WRITTEN TASK A —
Repeat the passage on equidistant letter sequences word for word, starting with "The phenomenon discussed" and going on through "of fortuitous combinations.".

PAGE EXTRACT —
§

The phenomenon discussed in this paper was first discovered
several decades ago by Rabbi Weissmandel [7]. He found some
interesting patterns in the Hebrew Pentateuch (the Five Books of Moses),
consisting of words or phrases expressed in the form of equidistant letter
sequences (ELS's)--that is, by selecting sequences of equally spaced letters in
the text.

As impressive as these seemed, there was no rigorous way of determining if
these occurrences were not merely due to the enormous quantity of combinations
of words and expressions that can be constructed by searching out arithmetic
progressions in the text. The purpose of the research reported here is to study
the phenomenon systematically. The goal is to clarify whether the phenomenon in
question is a real one, that is, whether it can or cannot be explained purely on
the basis of fortuitous combinations.

The approach we have taken in this research can be illustrated by the
following example. Suppose we have a text written in a foreign language that we
do not understand. We are asked whether the text is meaningful (in that foreign
language) or meaningless. Of course, it is very difficult to decide between
these possibilities, since we do not understand the language. Suppose now that
we are equipped with a very partial dictionary, which enables us to recognise a
small portion of the words in the text: "hammer" here and "chair" there, and
maybe even "umbrella" elsewhere. Can we now decide between the two
possibilities?

§

RECORDS TO USE —

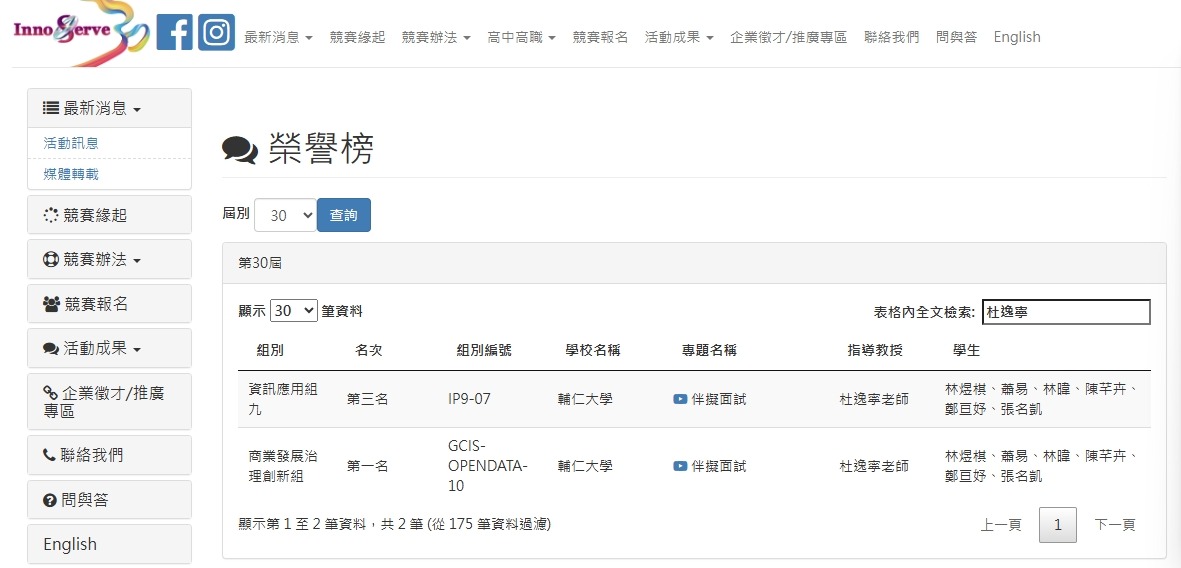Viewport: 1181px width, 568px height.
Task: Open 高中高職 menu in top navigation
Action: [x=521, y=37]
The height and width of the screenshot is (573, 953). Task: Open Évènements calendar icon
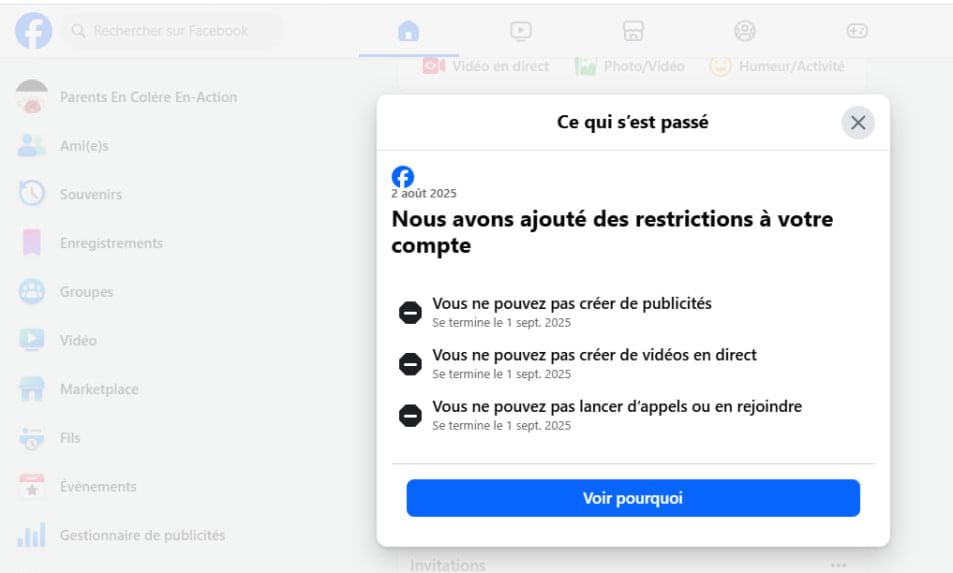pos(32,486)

§

WRITTEN TASK B —
Rewrite the whole listing, putting "date picker" wherever "calendar icon" appears and changing nothing else. Leave the pictures out of your answer.

SOLUTION A —
The phenomenon discussed in this paper was first discovered
several decades ago by Rabbi Weissmandel [7]. He found some
interesting patterns in the Hebrew Pentateuch (the Five Books of Moses),
consisting of words or phrases expressed in the form of equidistant letter
sequences (ELS's)--that is, by selecting sequences of equally spaced letters in
the text.

As impressive as these seemed, there was no rigorous way of determining if
these occurrences were not merely due to the enormous quantity of combinations
of words and expressions that can be constructed by searching out arithmetic
progressions in the text. The purpose of the research reported here is to study
the phenomenon systematically. The goal is to clarify whether the phenomenon in
question is a real one, that is, whether it can or cannot be explained purely on
the basis of fortuitous combinations.

SOLUTION B —
Viewport: 1181px width, 568px height.
Task: Open 高中高職 menu in top navigation
Action: [x=521, y=37]
The height and width of the screenshot is (573, 953). Task: Open Évènements date picker
pos(32,486)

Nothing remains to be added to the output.